In one example of a reference to a drinking culture, Mary Hanafin, is described as being ‘pushed aside’ and a political appointment going instead to the Prime Minister’s ‘drinking buddy’. Such portrayals of a workplace culture may be a reflection of the political environment rather than a bias on the part of the media. However, systematic association of male politicians with an activity seen as a core part of the workplace culture of politics may serve to portray women’s involvement with politics as counter to gender stereotypes (Adcock, 2010).

The verb ‘beat’ was identified as the second most important verb associated with male ministers. Concordance analysis showed that these references were primarily mentioned within the context of sporting events and all except one of these were in association with male ministers. The exception featured a female minister leaving a sporting event early because she ‘looked bored’. This association of sporting events with male ministers while suggesting a stereotypical association of men with sport and women as being ’bored’ by it, could also be explained by the fact that there was a female minister for sport for only one of the years studied in this research.

Adcock (2010) outlined how sexualised identities are created in media portrayals of female politicians. The term ‘woo’ was highlighted as a discriminative feature associated with articles featuring female ministers. This term is commonly used in the context of an initiation of romance. Analysis of concordance lines of ‘woo’ show that all except one of the instances are used in articles featuring female politicians (Table 14).

The term was used metaphorically to describe how women encouraged people to adopt certain political stances or take certain actions.

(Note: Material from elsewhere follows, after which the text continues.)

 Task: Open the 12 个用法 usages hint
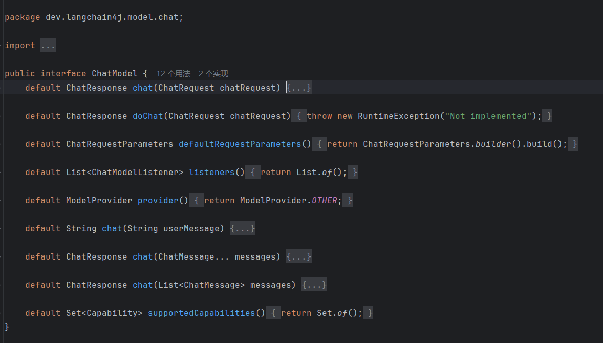click(x=173, y=74)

Describing female ministers metaphorically as ‘wooing’ other parties in negotiations while not using a word with similar connotations in connection with male politicians does suggest the creation of a sexualised identity for female ministers. The identity constructed is of active sexuality, contrary to findings from previous studies that found male sexuality to be portrayed in terms of predatory behaviour (Mills, 2002).

Table 14: Concordance Examples of the word ‘Woo’.

5.5 Political style

Differences in the portrayal of the political style and attitude of politicians in the media were identified by the classifier using the General Inquirer Lexicon of action words as features. Of these, the most important discriminative feature for ministers were terms often used to describe an attitude to policy. The term ‘revoke’ was associated with male ministers while the term ‘embrace’ was associated with female ministers (Table 15).

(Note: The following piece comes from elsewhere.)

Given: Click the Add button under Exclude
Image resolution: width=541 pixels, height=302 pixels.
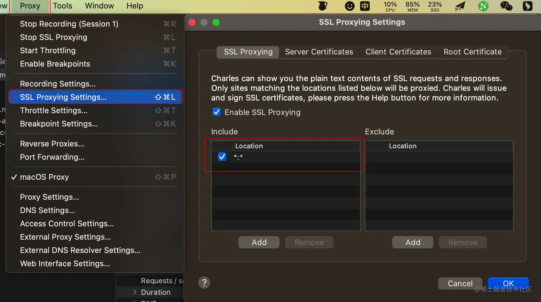Looking at the screenshot, I should (412, 242).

Concordance analysis showed that the term, ‘embrace’, associated with female politicians, was used primarily as a metaphorical description of their attitude to public policy or political ideology. The word most associated with male politicians, ‘revoke’ was used in the context of opposing approaches to government policy of revoking legislation. These findings suggest what Adcock (2010) described as the portrayal of female politicians as ”condensing symbols” for the political ideologies they are affiliated with, referring to women being portrayed as being more unconditionally supportive of government policy. Men however, with the increased association with the term ‘revoke’, are portrayed as more confrontational.

Table 15: Concordance Examples of Mentions of ‘Embrace’ and ‘Revoke’.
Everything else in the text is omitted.